I went a day later to feed my frog and the bloodworm was dead and absalutely stunk...is this right??? or have i done something worng?

they smell of death and dont look to great at all...any suggestions about what i should do and do you suggest getting the frozen bloodworm?


----------



## shortbackandsides (Aug 28, 2008)

dunno about the worms,but have you got rocks so frog can get out of water??


----------



## Superpettoysrus.com (Nov 23, 2008)

i know i sed that to the guy when i bought it n he sed its fine....but he comes to the top for air n goes straight back down again....the top of my filter is out of the water tho so i think he would go on there if he wanted to sit out of water...what do you think???


----------



## candysmum (Jan 18, 2009)

Superpettoysrus.com said:


> ok so i went to buy some more fish for my tank last week and i decided ona wee frog too , they told me he will only eat bloodworm so i got some live bloodworm and put it into a container witha lid.
> 
> I went a day later to feed my frog and the bloodworm was dead and absalutely stunk...is this right??? or have i done something worng?
> 
> they smell of death and dont look to great at all...any suggestions about what i should do and do you suggest getting the frozen bloodworm?


We always got the bloodworms that were in a block frozen the fish loved them too. and as they defrozed in the water they got a ittle at a time and no smell!


----------



## Superpettoysrus.com (Nov 23, 2008)

yeah think im going to go back to the shop as these stink and get soe frozen...probably better for me feeding it too easier.


----------



## shortbackandsides (Aug 28, 2008)

what kind of frog is it?


----------



## u-look-like-a-hamster (Aug 17, 2008)

it depends wat type of frog it is..post piccs so i can see and i'll tell u if u need rocks or not...xx


----------



## shortbackandsides (Aug 28, 2008)

if its a african clawed it may eat your fish,if its a dwarf(webbed between front toes) it wont i think!


----------



## u-look-like-a-hamster (Aug 17, 2008)

shortbackandsides said:


> if its a african clawed it may eat your fish,if its a dwarf(webbed between front toes) it wont i think!


yh clawed eat fish AND are harder to care for.
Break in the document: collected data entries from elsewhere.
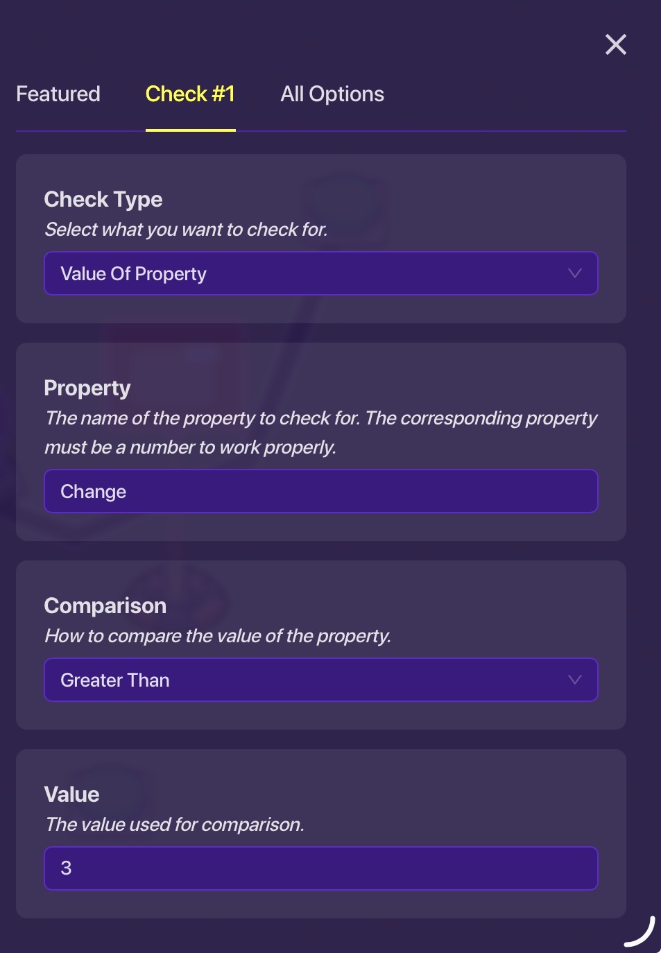Click the Comparison heading label
This screenshot has width=661, height=953.
pos(105,606)
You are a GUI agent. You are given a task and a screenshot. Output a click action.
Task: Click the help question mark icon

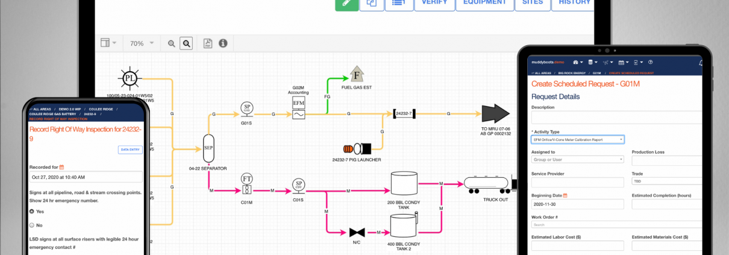click(x=650, y=62)
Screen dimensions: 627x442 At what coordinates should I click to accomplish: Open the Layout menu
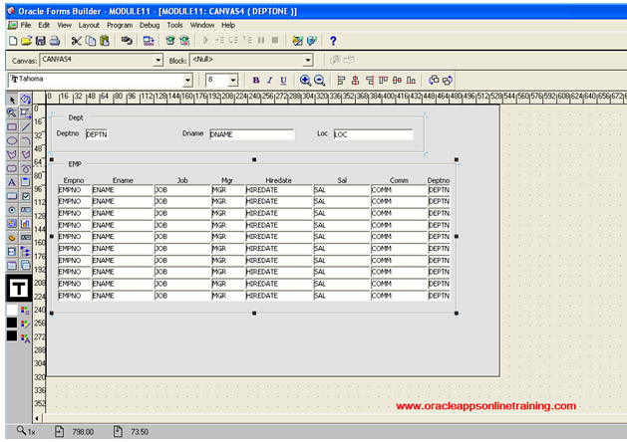coord(89,24)
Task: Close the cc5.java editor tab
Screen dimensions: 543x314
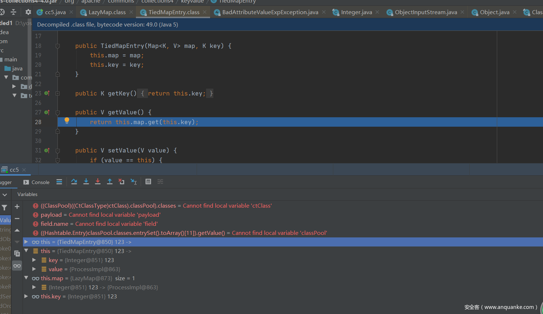Action: coord(71,12)
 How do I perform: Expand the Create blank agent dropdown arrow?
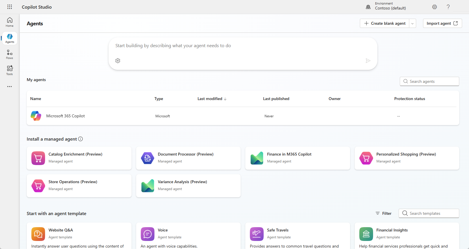coord(412,24)
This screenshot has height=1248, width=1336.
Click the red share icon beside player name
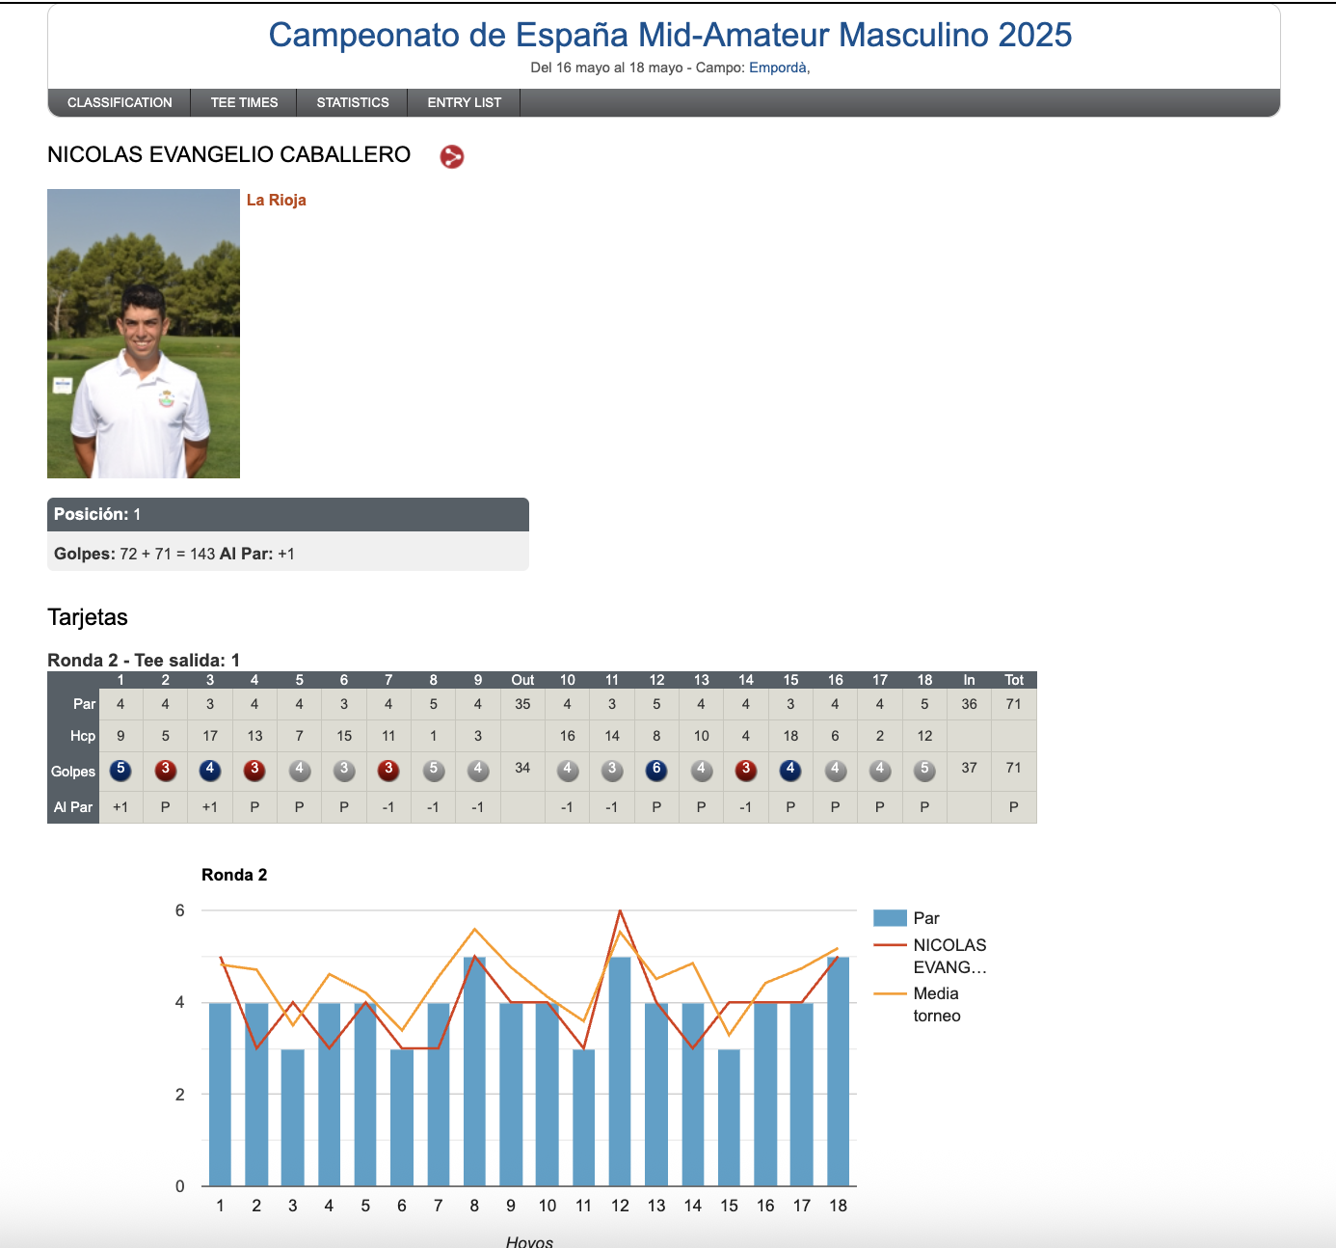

but dwarf african then its fine and doesnt need rocks ... plus u should have 2 as they like compaany and get very lonely/....


----------



## Guest (Feb 7, 2009)

First of all did you change the water they came in when you purchased them and were you keeping them at the right temperature? The old water in the bag or container can kill them and if you keep them in water that is too warm they will begin to perish. Normally bloodworms should smell a bit like fresh seafood. 

African clawed frogs are guaranteed to eat small fish however dwarf frogs shouldn't really be kept with fish as the fish usually out-compete the frogs for food, all frogs are best kept in species tanks.


----------